Selon leurs parents, la majorité des enfants de 4 ans regardaient quotidiennement et spontanément des revues, des bandes dessinées ou des livres à la maison. Les filles étaient plus enclines à regarder des documents imprimés que les garçons : 77 % des filles passaient chaque jour du temps à regarder de tels ouvrages, contre 61 % des garçons.
Les jeunes enfants qui sont entourés de documents à lire, qui sont en présence d’adultes ayant l’habitude de lire et à qui on lit des textes dès leur plus jeune âge acquièrent souvent le goût de la lecture.
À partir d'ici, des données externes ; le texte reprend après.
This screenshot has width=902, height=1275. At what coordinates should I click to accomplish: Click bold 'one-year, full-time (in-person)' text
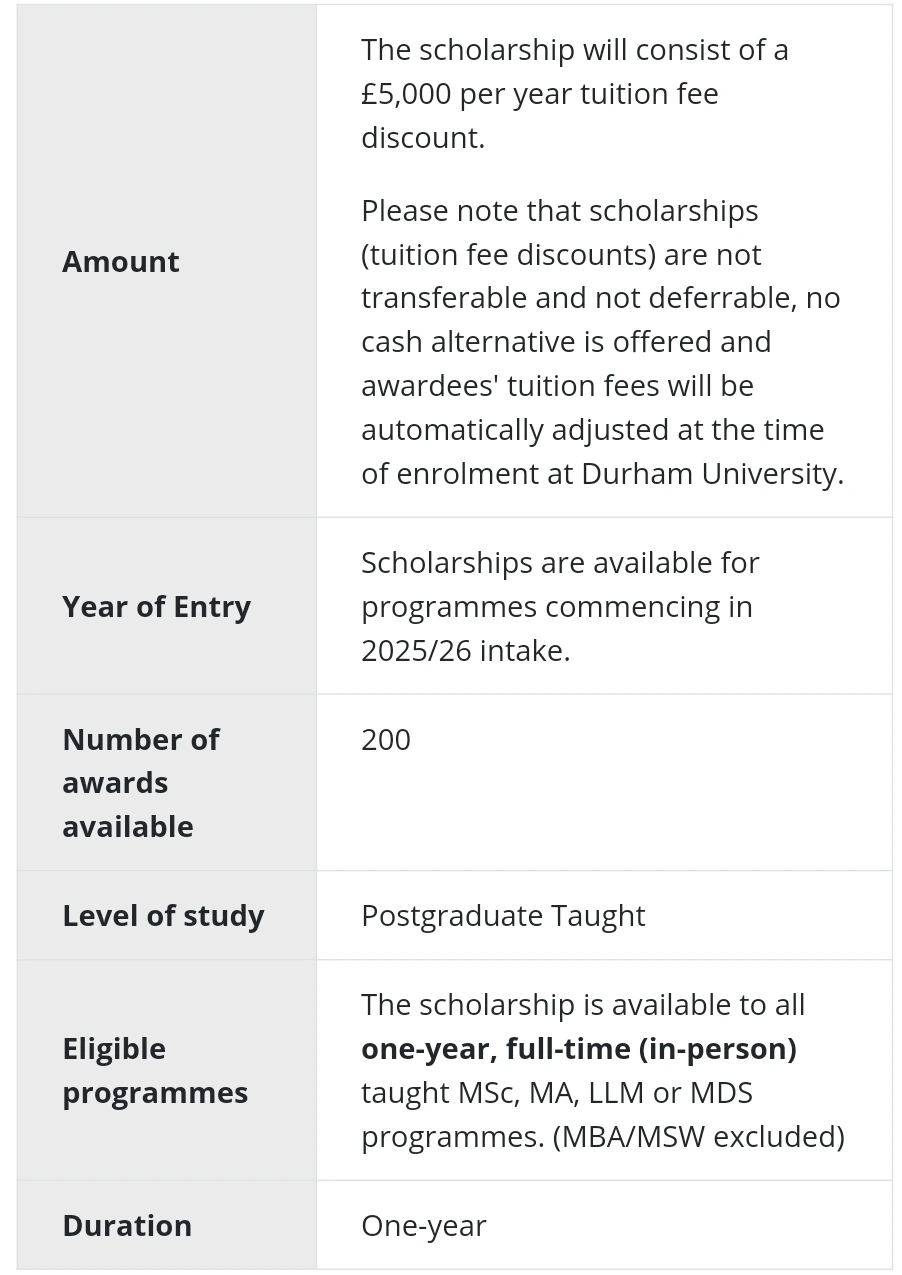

En 2004‑2005, la plupart des enfants de 4 et 5 ans semblent avoir été exposés à la lecture : environ 60 % d’entre eux se faisaient faire la lecture par un adulte chaque jour.
De façon générale, en 2004‑2005, les parents d’enfants de 4 et 5 ans estimaient que ceux-ci étaient en bonne santé. La plupart des garçons (89 %) et des filles (92 %) avaient, selon leurs parents, un « excellent » ou un « très bon » état de santé.
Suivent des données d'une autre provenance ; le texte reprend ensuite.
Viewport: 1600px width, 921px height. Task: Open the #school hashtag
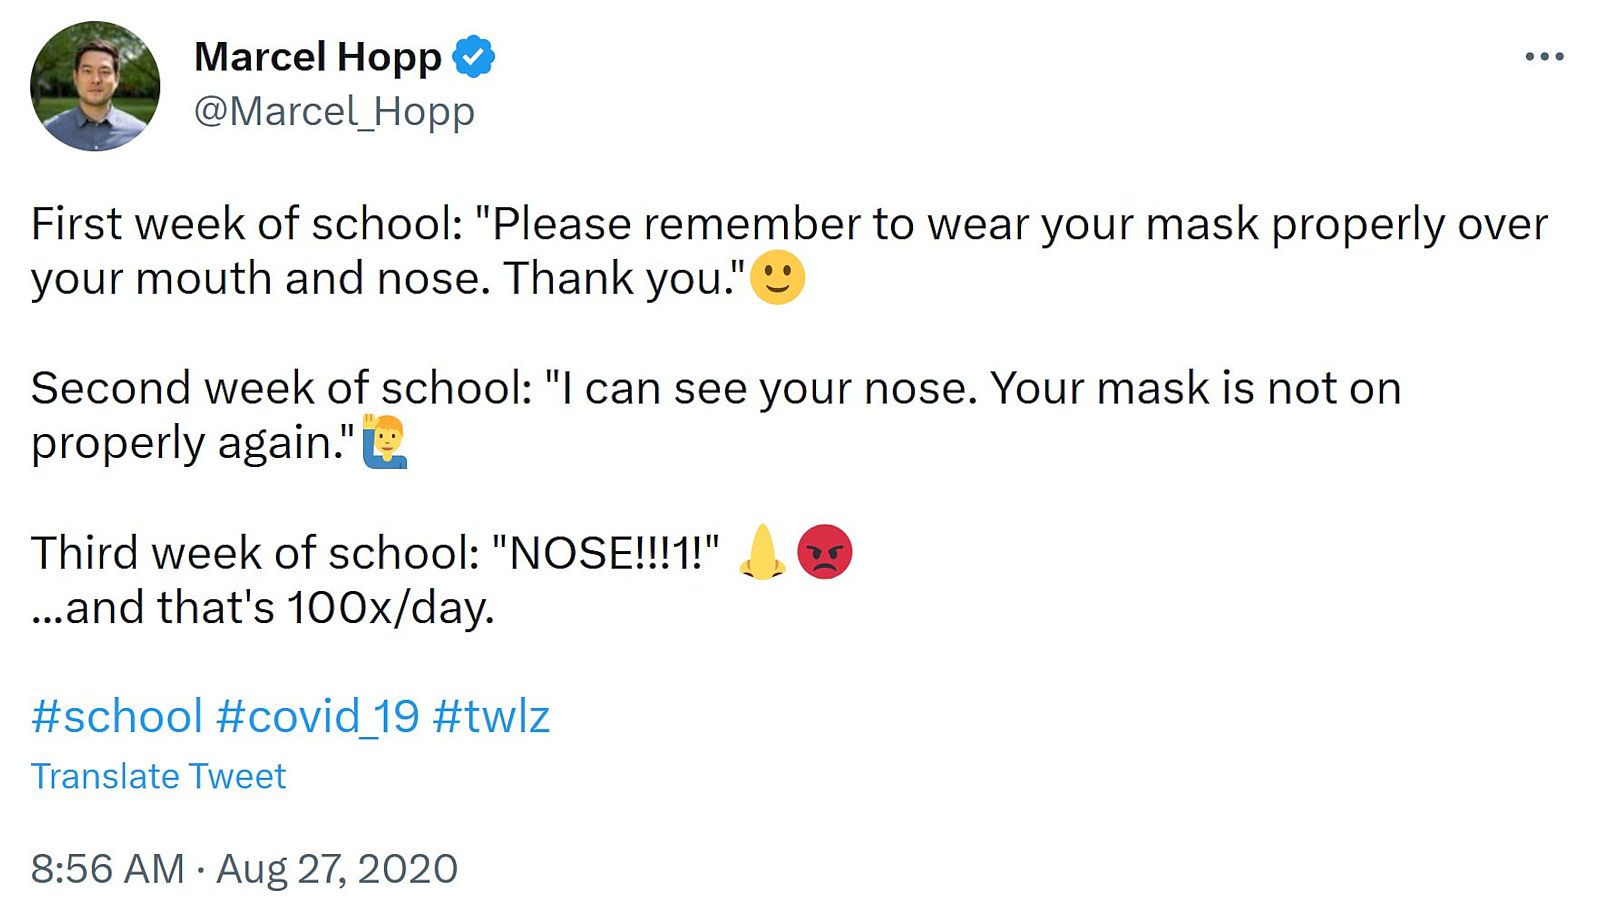[x=117, y=716]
Par contre, l’asthme et les allergies chroniques étaient parmi les problèmes de santé chroniques les plus répandus chez les enfants. En 2004‑2005, 18 % des garçons et 9 % des filles avaient reçu un diagnostic d’asthme à un moment quelconque. Quant aux proportions de garçons et de filles dont les parents ont déclaré qu’ils souffraient d’allergies chroniques, elles se situaient à 16 % et 10 %, respectivement.
Seule une faible proportion d’enfants de 4 et 5 ans souffraient de handicaps physiques qui les empêchaient de bien voir, de bien entendre, de bien marcher ou de se faire comprendre lorsqu’ils parlaient. Par exemple, les proportions de jeunes garçons et de jeunes filles de 4 et 5 ans qui avaient de la difficulté à se faire comprendre étaient de 8 % et 5 %, respectivement.